◆ Problem
Continue the natural language processing notebook below, starting right after its final sentence.

◆ Document segment
Start of Block

# Introduction to Natural Language Processing (NLP)

In this notebook, we introduce basic NLP concepts and
implement simple text processing techniques using Python.


## Goals

- Understand what NLP is
- Perform basic text preprocessing
- Convert text into numerical representations
- Prepare data for machine learning models


In [1]:
import pandas as pd
import numpy as np
import re
from collections import Counter

We use a small dataset of short text samples for NLP tasks.

In [2]:
df = pd.read_csv("datasets/text_samples.csv")
df

Unnamed: 0,id,text,label
0,1,I love artificial intelligence,positive
1,2,Machine learning is fascinating,positive
2,3,I enjoy learning new AI concepts,positive
3,4,Debugging code is frustrating,negative
4,5,I hate software bugs,negative
5,6,Errors make programming stressful,negative
6,7,AI will change the future,neutral
7,8,Technology is evolving rapidly,neutral
8,9,Learning Python is useful,neutral


Text data must be cleaned and normalized before analysis.

Common steps:
- Lowercasing
- Removing punctuation
- Tokenization
- Removing stopwords

In [3]:
df["clean_text"] = df["text"].str.lower()
df

Unnamed: 0,id,text,label,clean_text
0,1,I love artificial intelligence,positive,i love artificial intelligence
1,2,Machine learning is fascinating,positive,machine learning is fascinating
2,3,I enjoy learning new AI concepts,positive,i enjoy learning new ai concepts
3,4,Debugging code is frustrating,negative,debugging code is frustrating
4,5,I hate software bugs,negative,i hate software bugs
5,6,Errors make programming stressful,negative,errors make programming stressful
6,7,AI will change the future,neutral,ai will change the future
7,8,Technology is evolving rapidly,neutral,technology is evolving rapidly
8,9,Learning Python is useful,neutral,learning python is useful


We remove punctuation using regular expressions.

In [4]:
df["clean_text"] = df["clean_text"].apply(
    lambda x: re.sub(r"[^a-z\s]", "", x)
)
df

Unnamed: 0,id,text,label,clean_text
0,1,I love artificial intelligence,positive,i love artificial intelligence
1,2,Machine learning is fascinating,positive,machine learning is fascinating
2,3,I enjoy learning new AI concepts,positive,i enjoy learning new ai concepts
3,4,Debugging code is frustrating,negative,debugging code is frustrating
4,5,I hate software bugs,negative,i hate software bugs
5,6,Errors make programming stressful,negative,errors make programming stressful
6,7,AI will change the future,neutral,ai will change the future
7,8,Technology is evolving rapidly,neutral,technology is evolving rapidly
8,9,Learning Python is useful,neutral,learning python is useful


Tokenization splits text into individual words.

End of Block

Stored data:
Start of Block

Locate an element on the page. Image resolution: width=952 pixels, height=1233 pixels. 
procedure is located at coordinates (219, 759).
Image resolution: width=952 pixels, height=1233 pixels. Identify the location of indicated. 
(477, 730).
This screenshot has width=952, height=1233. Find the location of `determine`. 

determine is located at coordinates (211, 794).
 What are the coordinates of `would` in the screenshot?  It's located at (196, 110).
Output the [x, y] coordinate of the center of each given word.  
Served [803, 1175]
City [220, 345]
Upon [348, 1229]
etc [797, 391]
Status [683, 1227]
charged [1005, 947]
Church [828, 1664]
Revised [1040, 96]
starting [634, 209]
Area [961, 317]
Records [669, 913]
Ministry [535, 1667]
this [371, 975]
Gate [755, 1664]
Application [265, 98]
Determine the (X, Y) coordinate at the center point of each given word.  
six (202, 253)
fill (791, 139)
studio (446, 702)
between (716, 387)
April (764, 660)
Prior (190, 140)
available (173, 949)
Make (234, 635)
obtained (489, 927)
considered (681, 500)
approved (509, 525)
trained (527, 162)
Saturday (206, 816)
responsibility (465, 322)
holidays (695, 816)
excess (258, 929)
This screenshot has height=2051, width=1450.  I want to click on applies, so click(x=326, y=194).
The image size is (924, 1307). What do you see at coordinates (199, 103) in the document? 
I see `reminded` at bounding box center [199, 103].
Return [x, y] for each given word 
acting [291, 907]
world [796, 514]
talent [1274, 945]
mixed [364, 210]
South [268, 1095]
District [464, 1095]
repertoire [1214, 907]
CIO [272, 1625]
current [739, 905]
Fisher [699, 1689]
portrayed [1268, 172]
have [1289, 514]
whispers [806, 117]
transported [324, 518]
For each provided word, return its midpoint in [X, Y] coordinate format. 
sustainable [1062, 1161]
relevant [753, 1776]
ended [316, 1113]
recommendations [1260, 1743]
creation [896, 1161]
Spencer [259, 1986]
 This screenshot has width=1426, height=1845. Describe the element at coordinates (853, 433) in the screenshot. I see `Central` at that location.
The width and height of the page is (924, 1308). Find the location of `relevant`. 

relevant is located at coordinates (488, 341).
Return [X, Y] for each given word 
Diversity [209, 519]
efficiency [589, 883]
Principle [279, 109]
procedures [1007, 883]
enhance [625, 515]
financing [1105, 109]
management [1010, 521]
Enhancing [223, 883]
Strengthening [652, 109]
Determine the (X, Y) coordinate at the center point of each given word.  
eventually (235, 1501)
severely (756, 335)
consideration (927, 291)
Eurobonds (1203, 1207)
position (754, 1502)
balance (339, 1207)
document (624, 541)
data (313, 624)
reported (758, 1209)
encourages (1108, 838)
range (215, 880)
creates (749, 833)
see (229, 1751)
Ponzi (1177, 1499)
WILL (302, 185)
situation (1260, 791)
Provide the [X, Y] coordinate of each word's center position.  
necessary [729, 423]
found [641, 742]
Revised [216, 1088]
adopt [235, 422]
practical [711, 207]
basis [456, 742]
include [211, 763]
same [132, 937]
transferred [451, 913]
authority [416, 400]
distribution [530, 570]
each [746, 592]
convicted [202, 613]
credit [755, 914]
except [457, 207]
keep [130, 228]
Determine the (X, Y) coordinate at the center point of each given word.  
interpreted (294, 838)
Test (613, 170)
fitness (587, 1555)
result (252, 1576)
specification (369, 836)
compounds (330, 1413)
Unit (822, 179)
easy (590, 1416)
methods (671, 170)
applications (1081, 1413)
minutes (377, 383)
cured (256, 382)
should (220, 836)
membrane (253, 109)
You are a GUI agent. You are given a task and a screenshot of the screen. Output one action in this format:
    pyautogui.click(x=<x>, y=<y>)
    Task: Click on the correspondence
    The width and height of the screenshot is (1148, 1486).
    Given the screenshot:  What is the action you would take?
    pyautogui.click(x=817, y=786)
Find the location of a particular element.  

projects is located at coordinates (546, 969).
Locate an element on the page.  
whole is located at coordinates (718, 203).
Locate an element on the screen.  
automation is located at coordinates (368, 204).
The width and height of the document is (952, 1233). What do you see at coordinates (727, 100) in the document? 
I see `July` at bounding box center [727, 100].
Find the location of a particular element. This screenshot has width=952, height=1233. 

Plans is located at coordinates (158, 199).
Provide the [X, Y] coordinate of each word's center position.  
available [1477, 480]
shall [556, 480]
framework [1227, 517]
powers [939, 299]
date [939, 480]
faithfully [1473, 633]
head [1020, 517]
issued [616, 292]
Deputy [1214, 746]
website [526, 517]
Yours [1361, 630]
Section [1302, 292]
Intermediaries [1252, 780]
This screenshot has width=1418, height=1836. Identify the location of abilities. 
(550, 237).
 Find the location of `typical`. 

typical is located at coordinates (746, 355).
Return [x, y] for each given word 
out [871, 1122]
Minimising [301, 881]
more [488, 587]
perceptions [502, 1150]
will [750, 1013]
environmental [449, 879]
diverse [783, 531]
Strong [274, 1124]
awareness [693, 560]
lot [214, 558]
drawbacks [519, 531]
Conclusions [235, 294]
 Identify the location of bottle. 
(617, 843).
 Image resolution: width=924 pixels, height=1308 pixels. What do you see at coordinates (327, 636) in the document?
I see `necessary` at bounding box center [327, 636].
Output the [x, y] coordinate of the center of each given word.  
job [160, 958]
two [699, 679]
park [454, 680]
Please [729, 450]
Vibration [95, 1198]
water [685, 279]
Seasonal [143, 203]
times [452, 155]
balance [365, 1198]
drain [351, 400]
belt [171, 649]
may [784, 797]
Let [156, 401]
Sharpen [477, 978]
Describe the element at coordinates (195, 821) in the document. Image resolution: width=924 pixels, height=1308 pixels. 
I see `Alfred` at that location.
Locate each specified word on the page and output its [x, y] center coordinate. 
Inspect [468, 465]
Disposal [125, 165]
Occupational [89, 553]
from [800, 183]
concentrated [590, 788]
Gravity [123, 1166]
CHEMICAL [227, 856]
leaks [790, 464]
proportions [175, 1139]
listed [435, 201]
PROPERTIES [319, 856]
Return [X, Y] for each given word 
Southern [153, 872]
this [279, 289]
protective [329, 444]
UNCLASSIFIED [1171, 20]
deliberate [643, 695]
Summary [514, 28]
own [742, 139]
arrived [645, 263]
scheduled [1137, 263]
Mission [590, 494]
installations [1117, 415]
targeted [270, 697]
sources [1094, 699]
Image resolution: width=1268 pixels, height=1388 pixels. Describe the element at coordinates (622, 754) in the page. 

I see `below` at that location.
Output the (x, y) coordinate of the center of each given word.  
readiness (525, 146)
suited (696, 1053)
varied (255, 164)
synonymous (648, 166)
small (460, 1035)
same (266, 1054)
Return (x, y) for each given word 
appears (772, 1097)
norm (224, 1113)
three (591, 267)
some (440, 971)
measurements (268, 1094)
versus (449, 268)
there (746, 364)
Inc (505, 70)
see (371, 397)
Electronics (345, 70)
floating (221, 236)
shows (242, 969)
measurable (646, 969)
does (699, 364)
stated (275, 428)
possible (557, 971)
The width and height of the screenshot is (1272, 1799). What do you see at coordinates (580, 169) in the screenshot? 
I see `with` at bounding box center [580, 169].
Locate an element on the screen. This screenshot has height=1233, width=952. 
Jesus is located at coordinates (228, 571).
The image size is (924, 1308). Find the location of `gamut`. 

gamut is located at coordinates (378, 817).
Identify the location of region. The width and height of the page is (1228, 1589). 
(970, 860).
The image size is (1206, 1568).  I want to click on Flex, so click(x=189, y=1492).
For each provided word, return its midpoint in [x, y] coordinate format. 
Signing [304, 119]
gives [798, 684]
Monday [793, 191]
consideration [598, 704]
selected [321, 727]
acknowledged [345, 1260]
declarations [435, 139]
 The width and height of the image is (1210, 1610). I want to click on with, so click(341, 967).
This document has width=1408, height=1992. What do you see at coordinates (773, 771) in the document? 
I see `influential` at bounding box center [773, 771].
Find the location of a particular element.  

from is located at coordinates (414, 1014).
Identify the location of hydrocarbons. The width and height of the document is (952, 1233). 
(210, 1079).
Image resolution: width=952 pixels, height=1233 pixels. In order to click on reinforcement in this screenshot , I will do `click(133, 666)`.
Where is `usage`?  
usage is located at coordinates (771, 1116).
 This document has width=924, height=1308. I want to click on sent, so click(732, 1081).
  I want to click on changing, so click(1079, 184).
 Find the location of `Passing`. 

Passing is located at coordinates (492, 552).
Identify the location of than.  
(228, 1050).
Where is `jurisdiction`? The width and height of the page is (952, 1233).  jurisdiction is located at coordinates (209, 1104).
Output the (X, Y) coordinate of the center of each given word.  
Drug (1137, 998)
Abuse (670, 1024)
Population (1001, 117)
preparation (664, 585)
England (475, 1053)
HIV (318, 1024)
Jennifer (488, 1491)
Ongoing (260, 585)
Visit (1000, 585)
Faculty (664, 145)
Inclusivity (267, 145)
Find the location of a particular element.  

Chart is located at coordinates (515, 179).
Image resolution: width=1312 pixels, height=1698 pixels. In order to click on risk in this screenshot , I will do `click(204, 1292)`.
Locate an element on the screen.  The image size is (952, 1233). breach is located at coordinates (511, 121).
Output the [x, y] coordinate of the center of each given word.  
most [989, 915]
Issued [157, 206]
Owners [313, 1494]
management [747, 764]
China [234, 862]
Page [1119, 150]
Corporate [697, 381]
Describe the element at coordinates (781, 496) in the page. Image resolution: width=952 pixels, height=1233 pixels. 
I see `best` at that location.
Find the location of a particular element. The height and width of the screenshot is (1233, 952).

End of Block

◆ Output for this exercise
In [5]:
df["tokens"] = df["clean_text"].apply(lambda x: x.split())
df

Unnamed: 0,id,text,label,clean_text,tokens
0,1,I love artificial intelligence,positive,i love artificial intelligence,"[i, love, artificial, intelligence]"
1,2,Machine learning is fascinating,positive,machine learning is fascinating,"[machine, learning, is, fascinating]"
2,3,I enjoy learning new AI concepts,positive,i enjoy learning new ai concepts,"[i, enjoy, learning, new, ai, concepts]"
3,4,Debugging code is frustrating,negative,debugging code is frustrating,"[debugging, code, is, frustrating]"
4,5,I hate software bugs,negative,i hate software bugs,"[i, hate, software, bugs]"
5,6,Errors make programming stressful,negative,errors make programming stressful,"[errors, make, programming, stressful]"
6,7,AI will change the future,neutral,ai will change the future,"[ai, will, change, the, future]"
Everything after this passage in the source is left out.